In order to address this need, Experience Platform provides sandboxes that partition a single Platform instance into separate virtual environments to help develop and evolve digital experience applications. Our sandboxes are virtual partitions within a single instance of Experience Platform, which allow for seamless integration with the development process of your digital experience applications.
A single Experience Platform instance supports production sandboxes and non-production/development sandboxes, with each sandbox maintaining its own independent library of Experience Platform resources (including schemas, datasets, profiles, segments, etc). All content and actions taken within a sandbox are confined to only that sandbox and do not affect any other sandboxes.
Non-production sandboxes allow users to test features, run experiments, and make custom configurations without impact on the production sandbox. In addition, non-production sandboxes provide a reset feature that removes all customer-created resources from the sandbox. Non-production sandboxes cannot be converted to production sandboxes.
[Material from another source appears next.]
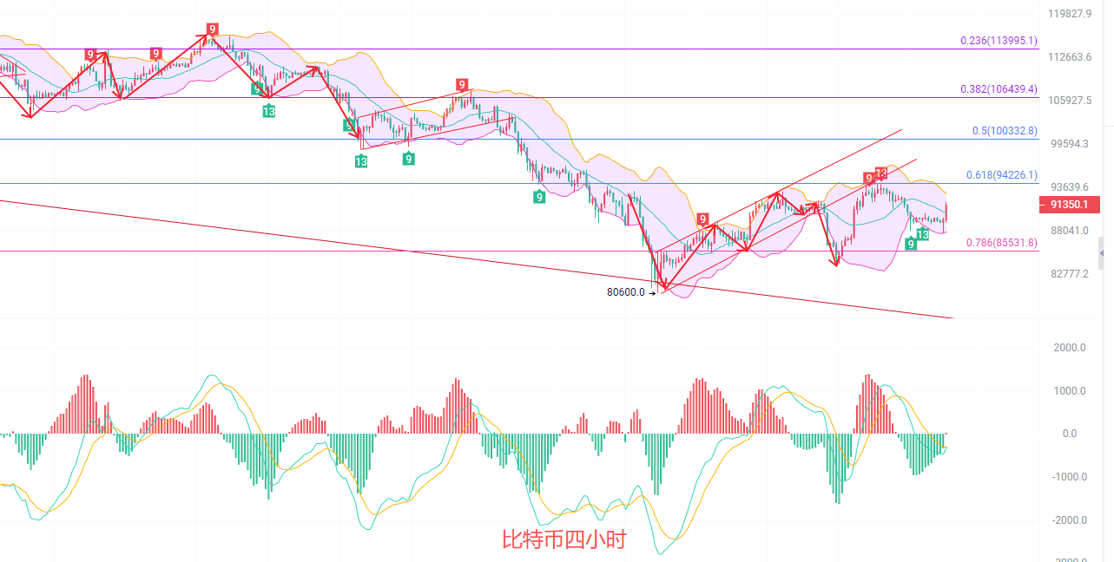Click the 2000.0 label on the MACD axis
The width and height of the screenshot is (1114, 562).
point(1069,348)
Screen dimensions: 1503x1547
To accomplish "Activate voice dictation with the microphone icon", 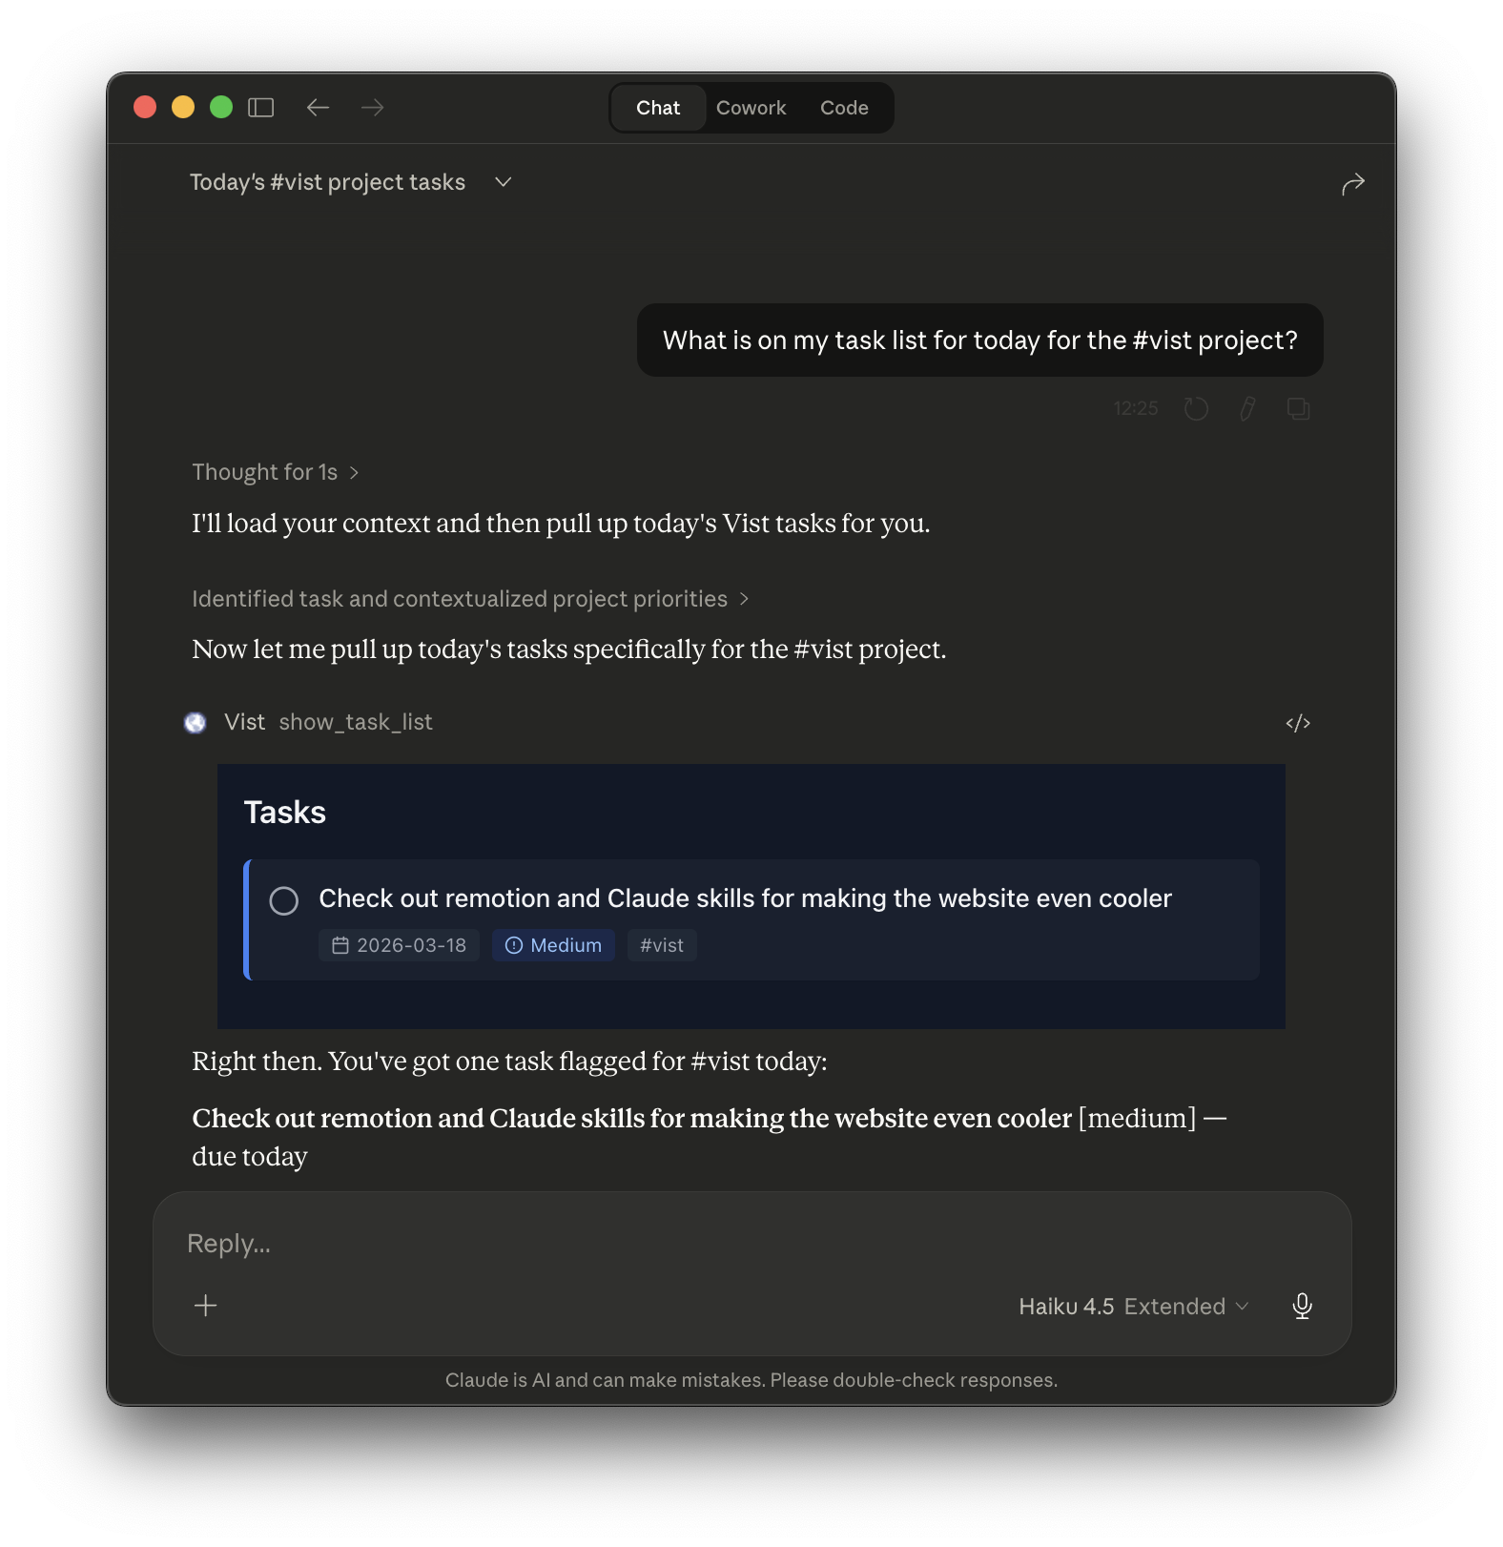I will click(x=1302, y=1306).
In summary, sandboxes provide the following benefits:
Sandboxes in Experience Platform are the fundamental feature for data and operational isolation. Sandboxes help organizations to contain multiple initiatives, production or development-focused, within their own boundaries. With sandboxes, organizations can create distinct virtual environments to safely develop and evolve digital experience applications, with full control on what sandboxes are available to specific users or groups of users. Global multi-brand organizations can capitalize on sandboxes and contain their market or brand-specific digital experience activities within the boundaries of distinct sandboxes.
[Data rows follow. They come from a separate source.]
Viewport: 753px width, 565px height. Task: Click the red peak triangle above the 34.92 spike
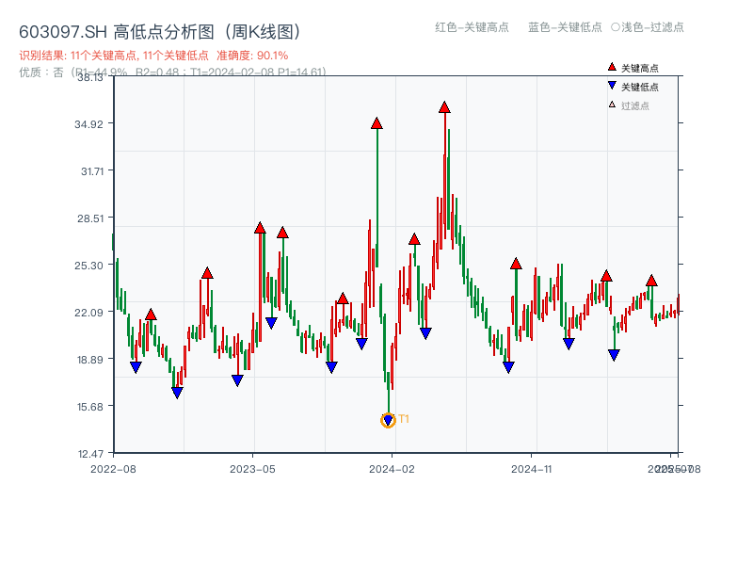pos(378,122)
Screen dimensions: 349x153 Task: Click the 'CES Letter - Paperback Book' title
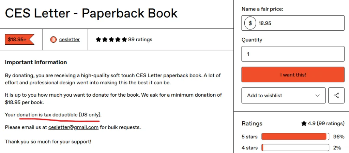tap(91, 13)
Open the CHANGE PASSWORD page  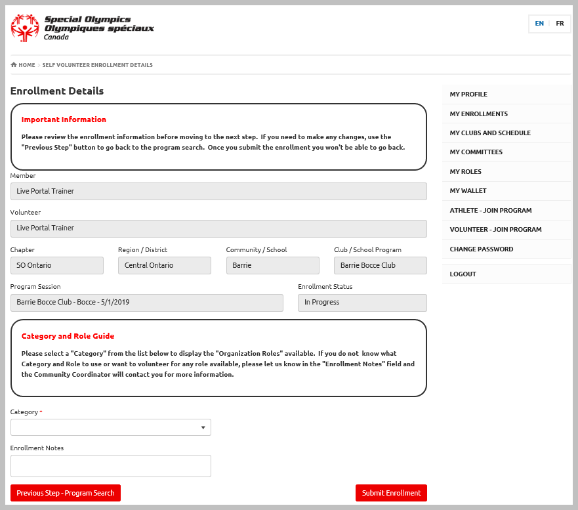[x=506, y=249]
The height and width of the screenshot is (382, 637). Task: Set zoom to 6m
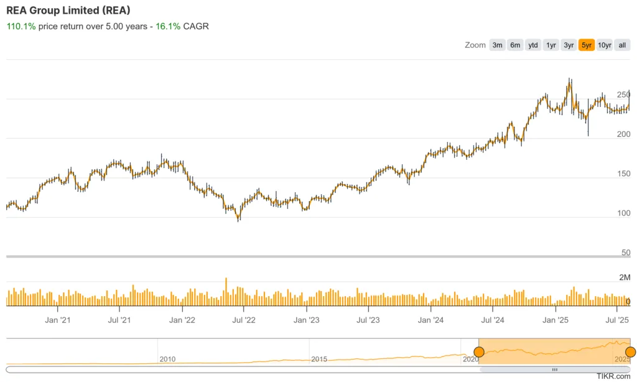515,45
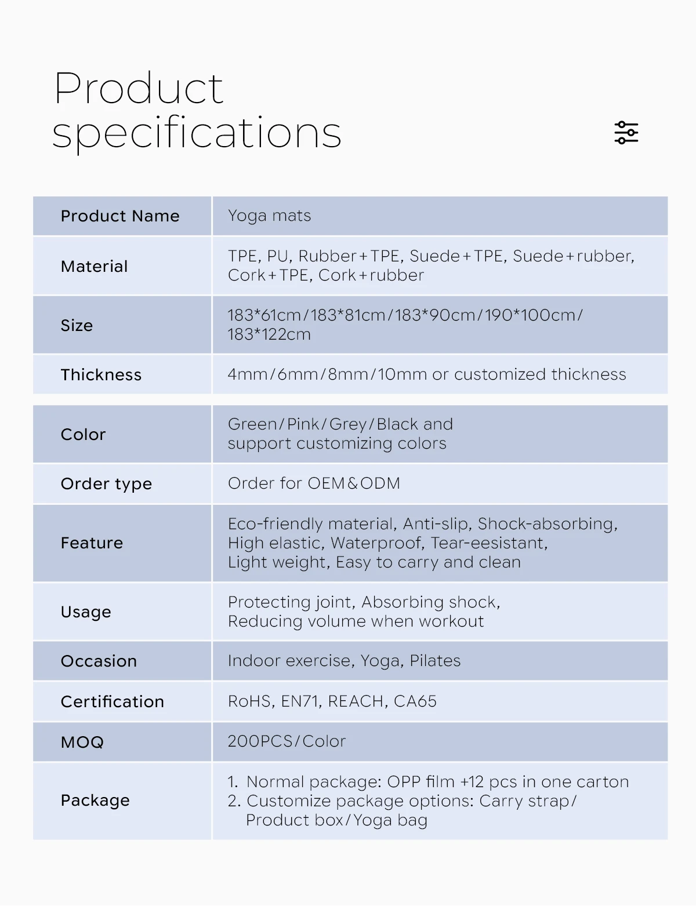The height and width of the screenshot is (906, 696).
Task: Select the Yoga mats value cell
Action: click(x=440, y=216)
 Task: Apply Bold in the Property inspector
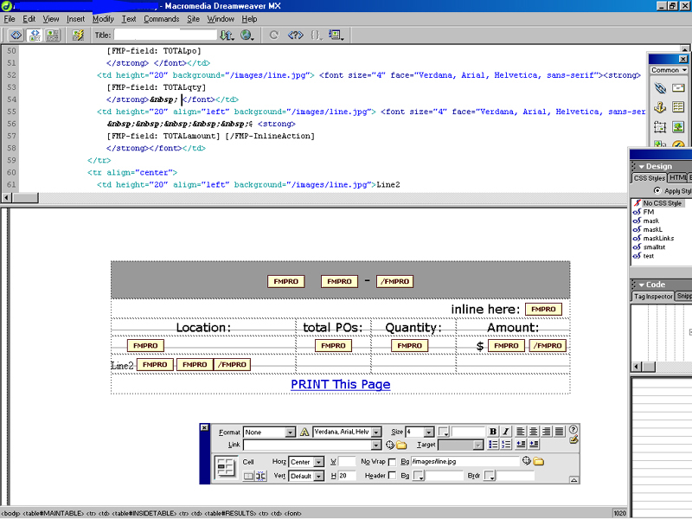coord(493,432)
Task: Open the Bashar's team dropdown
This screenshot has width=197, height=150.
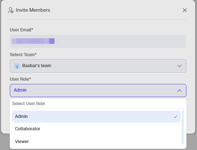Action: (x=98, y=66)
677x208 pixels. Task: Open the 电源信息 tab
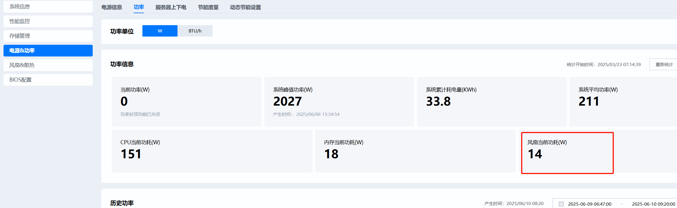[112, 7]
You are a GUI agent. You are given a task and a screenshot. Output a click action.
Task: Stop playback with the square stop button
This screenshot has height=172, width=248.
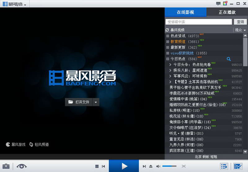(x=97, y=166)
To start trying out Adobe Experience Platform features you can create a sandbox. If you have turned a few knobs and experimented with a few of the features and want to start over to try something different you can Reset the sandbox. This operation resets the sandbox to the initial state. After you are done playing around and no longer need the sandbox, you can Delete the sandbox.
User Actions on Sandbox:
The user actions lead to the following state transitions in the sandbox:
Figure 1: Sandbox user-facing states
When the user hits the Create Sandbox
button, the user request is validated. After the user request is validated, the sandbox transitions to a creating state. After the Sandbox is successfully created by the sandbox management service, the sandbox state is changed to Active
.
When the user requests to Reset
the sandbox, it is transitioned into Resetting
state. After the sandbox management service successfully resets the sandbox, the sandbox state is updated to Active
. If the reset fails, the sandbox is restored to the previous state.
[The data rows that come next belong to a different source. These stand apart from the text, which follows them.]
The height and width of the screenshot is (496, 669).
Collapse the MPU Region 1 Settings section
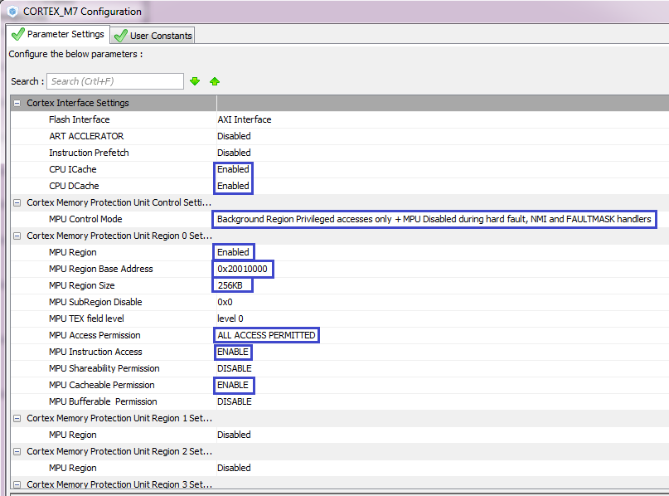(x=17, y=418)
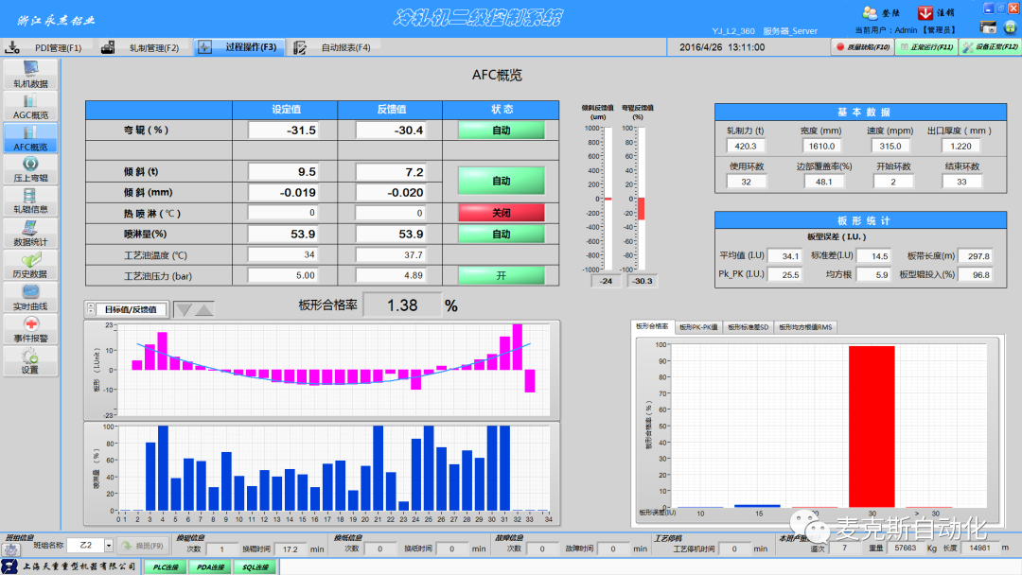Open the 历史数据 history data icon

30,265
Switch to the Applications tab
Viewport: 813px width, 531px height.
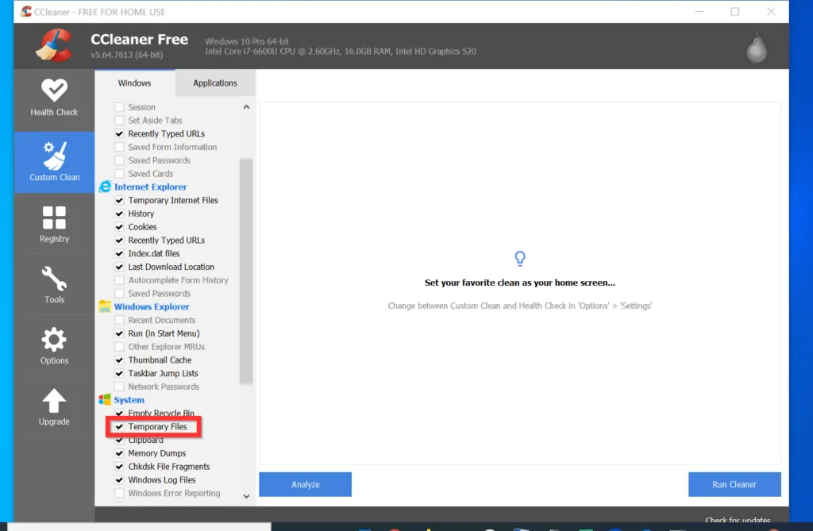214,83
When the user requests a Delete
for the sandbox, the state is changed to Deleted
immediately and the user can no longer see or access the sandbox.
The internal state transitions within Sandbox Management Service are as follows:
Figure 2: Sandbox internal states
The internal state of the sandboxes managed by the sandbox management service is more tightly linked to the provisioning process and orchestration with the component services. It tracks the user requests and the resources provisioning workflow. After the user requests for a sandbox, Sandbox Management Service internally transitions the sandbox to provisioning state till the provisioning is complete and the Sandbox can be moved to Active
state. Similarly, for resetting, the service internally changes state to Resetting till the reset process is complete. For Delete
, the resources need to be cleaned up for any data and records before the resources can be safely deleted/deprovisioned. Thus, the sandbox state is first changed to CleanUp
, followed by Deprovisioning
, and eventually Deleted
. If at any point the processes fail, the sandbox is directly transitioned to Failed
state.
The internal sandbox states are designed to be useful in multiple ways:
Active
state. This helps set limits on the number of user requests that can be made to create sandboxes while there are still requests in-flight for sandbox creation by the same user. The same is applicable for the Sandbox reset operation.Let’s dive into approaches we took in architecting Adobe Experience Platform sandboxes.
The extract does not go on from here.